Gloria Angeline (13501910028) - IBL 5A

Pada sesi perkuliahan hari ini, tanggal 15 Desember 2021, untuk mata kuliah Investment Law kami
berkesempatan untuk bertemu dengan Bapak Royhan Nevy Wahab, S.H., LL.M. sebagai Guest Lecture
kami. Adapun topik yang dibawakan oleh Bapak Royhan adalah terkait Trade Related Investment
Measures Agreement (TRIMS Agreement). Beliau memulai sesi dengan memberikan pemaparan bahwa
substansi-substansi yang masuk dalam TRIMS adalah bentuk penegasan ulang dari ketentuan yang juga
terdapat dalam Pasal 3 GATT 1947 khususnya mengenai perdagangan barang. Melanjuti hal tersebut,
Beliau juga sempat membahas Marrakesh Agreements yang merupakan bagian dari TRIMS itu sendiri
yang mana isinya juga meliputi 4 annexes, seperti annex 1 yang membahas mengenai penjualan dan
pembelian, annex 2 berisikan tentang penyelesaian sengketa, annex 3 berisikan trade policy mechanism.
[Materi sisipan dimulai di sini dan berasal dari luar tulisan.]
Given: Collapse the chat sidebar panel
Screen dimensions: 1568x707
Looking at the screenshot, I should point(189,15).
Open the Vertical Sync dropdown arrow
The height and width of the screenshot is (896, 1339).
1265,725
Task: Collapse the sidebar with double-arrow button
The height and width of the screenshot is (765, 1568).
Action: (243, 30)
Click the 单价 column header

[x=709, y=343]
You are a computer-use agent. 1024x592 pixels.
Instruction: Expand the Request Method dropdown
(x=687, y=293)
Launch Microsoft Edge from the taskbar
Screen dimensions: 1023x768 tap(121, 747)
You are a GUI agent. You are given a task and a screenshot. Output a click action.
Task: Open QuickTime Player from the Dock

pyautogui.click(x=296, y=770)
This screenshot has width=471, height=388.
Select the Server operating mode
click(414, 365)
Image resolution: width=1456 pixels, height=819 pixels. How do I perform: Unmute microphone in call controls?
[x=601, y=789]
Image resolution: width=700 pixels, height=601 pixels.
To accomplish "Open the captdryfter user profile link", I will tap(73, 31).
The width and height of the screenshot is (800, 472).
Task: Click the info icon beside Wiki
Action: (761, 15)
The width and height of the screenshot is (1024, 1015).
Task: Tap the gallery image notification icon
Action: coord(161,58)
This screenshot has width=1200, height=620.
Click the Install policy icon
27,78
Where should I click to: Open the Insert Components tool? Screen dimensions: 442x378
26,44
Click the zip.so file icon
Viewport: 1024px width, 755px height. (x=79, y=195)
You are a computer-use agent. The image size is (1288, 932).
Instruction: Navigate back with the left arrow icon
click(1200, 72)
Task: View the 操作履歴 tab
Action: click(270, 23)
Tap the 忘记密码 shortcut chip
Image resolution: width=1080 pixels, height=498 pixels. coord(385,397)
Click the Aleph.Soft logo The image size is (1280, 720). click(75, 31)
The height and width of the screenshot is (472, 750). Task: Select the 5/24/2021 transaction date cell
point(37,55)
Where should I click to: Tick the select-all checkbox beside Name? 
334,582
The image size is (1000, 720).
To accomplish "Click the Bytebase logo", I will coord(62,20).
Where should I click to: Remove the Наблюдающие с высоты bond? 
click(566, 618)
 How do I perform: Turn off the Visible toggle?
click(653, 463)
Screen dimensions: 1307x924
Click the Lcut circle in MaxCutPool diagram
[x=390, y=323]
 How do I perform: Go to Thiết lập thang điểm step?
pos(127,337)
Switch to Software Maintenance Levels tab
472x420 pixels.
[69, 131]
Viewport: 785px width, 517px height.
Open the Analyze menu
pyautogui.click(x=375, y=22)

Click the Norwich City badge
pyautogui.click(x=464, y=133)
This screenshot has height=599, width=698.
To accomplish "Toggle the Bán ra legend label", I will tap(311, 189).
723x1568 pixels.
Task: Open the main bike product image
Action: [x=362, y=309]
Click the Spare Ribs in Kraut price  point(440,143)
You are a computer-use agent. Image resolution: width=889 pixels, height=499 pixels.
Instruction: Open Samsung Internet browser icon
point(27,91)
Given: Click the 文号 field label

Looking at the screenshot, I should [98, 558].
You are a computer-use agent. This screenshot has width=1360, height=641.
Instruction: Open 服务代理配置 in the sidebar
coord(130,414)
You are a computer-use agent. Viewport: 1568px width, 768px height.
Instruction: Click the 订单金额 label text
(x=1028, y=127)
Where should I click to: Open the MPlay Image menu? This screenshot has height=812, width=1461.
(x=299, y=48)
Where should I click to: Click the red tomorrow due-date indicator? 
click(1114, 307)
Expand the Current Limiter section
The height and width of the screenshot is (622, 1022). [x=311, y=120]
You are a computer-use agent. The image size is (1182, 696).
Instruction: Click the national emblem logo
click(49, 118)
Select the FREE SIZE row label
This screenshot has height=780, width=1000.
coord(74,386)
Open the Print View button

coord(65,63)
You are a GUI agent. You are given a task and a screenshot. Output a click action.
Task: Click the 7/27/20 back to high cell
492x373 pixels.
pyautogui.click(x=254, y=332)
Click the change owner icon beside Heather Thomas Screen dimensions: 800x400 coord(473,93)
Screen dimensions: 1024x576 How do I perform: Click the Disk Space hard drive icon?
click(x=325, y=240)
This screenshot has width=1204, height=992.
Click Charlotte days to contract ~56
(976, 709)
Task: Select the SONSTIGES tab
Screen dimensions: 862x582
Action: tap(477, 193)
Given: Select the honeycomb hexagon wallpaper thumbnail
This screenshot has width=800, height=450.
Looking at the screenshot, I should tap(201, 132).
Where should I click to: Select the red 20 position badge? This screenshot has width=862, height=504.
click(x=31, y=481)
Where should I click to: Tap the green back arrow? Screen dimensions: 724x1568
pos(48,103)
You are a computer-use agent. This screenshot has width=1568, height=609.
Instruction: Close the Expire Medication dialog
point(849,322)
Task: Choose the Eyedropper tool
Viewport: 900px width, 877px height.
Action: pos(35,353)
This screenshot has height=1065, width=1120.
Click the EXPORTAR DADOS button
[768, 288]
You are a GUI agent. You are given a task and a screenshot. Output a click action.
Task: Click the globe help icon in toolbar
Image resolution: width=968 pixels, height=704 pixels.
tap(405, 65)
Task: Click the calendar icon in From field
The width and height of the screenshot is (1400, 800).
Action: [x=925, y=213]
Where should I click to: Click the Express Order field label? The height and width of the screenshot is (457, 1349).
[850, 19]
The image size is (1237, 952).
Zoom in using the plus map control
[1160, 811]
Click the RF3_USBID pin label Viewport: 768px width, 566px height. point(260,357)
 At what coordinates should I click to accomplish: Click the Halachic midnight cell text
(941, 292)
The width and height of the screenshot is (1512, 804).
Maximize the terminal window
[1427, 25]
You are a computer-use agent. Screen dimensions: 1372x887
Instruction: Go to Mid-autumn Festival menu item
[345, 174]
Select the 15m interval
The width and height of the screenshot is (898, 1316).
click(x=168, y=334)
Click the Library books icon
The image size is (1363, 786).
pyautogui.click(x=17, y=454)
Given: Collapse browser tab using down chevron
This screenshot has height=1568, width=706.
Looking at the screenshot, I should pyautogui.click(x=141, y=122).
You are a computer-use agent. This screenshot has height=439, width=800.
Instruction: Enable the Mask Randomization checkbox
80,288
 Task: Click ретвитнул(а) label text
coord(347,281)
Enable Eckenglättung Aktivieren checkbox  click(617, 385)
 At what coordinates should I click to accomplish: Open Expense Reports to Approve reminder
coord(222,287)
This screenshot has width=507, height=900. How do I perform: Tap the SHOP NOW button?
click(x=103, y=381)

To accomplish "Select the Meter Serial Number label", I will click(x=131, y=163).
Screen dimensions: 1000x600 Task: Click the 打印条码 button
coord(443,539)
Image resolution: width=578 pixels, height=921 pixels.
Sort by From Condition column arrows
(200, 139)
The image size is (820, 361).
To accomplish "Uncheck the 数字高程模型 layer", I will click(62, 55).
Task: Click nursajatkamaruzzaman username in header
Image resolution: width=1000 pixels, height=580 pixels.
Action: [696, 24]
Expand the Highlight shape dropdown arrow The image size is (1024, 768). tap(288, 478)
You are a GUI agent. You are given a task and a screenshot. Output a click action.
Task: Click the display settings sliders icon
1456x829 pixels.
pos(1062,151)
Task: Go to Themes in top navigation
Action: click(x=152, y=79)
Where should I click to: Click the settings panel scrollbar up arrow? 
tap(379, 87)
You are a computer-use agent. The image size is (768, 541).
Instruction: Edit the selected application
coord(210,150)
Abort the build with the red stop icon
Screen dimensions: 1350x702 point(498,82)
Ketiga annex ini merupakan lampiran-lampiran yang termasuk dalam ketentuan-ketentuan yang
diratifikasi oleh banyak negara sesuai dengan prinsip “single undertaking”, sehingga dapat dipahami
bahwa annex ke-empat yang sifatnya adalah perjanjian pluralis tidak mengikat bagi seluruh negara. Lebih
lanjut, Beliau juga menjelaskan mengenai latar belakang perjanjian investasi dalam perdagangan
internasional yang dimulai pada tahun 1948 yaitu Havana Charter, selanjutnya pada tahun 1955
dikembangkan menjadi Resolution on International Investment for Economic Development, dan pada
tahun 1984 dikenal yang namanya FIRA Panel yang merupakan perjanjian internasional Kanada yang
meliputi kewajiban investor asing untuk mendapatkan perizinan untuk melakukan investasi, hal ini
tentunya menimbulkan sengketa dengan para investor, dan akhirnya berangkat dari isu tersebut dibuatlah
suatu panel untuk menyelesaikan sengketa antar para investor. Akhirnya pada tahun 1986-1994, selama 6
tahun Uruguay Round dibuat sebagai suatu forum untuk merundingkan masalah-masalah terkait polarisasi
negara maju dan berkembang agar terdapat keseimbangan open market access dan perkembangan
masyarakat. Adapun kesepakatan yang ditimbulkan setelah Uruguay Round ini, yaitu mengenai prinsip
non-diskriminasi serta kesepakatan mengenai pembatasan ekspor dan impor (trade restriction). Inilah
yang melatarbelakangi perjanjian TRIMS yang kita kenal pada saat ini. Adapun Beliau selanjutnya
menjelaskan tujuan dari pembentukan ketentuan dasar TRIMS ini yang diperuntukkan untuk
meliberalisasi perdagangan global termasuk perdagangan barang dan jasa. Pertama yakni mengenai
sistematika dasar, kewajiban-kewajiban dan norma penting lainnya, yang meliputi objektif dari TRIMS
itu sendiri dan bagaimana perjanjian tersebut dapat memfasilitasi aspek kepentingan nasional terutama
mengenai pembatasan kuantitatif dan prinsip non diskriminasi yang sudah disepakati oleh banyak negara.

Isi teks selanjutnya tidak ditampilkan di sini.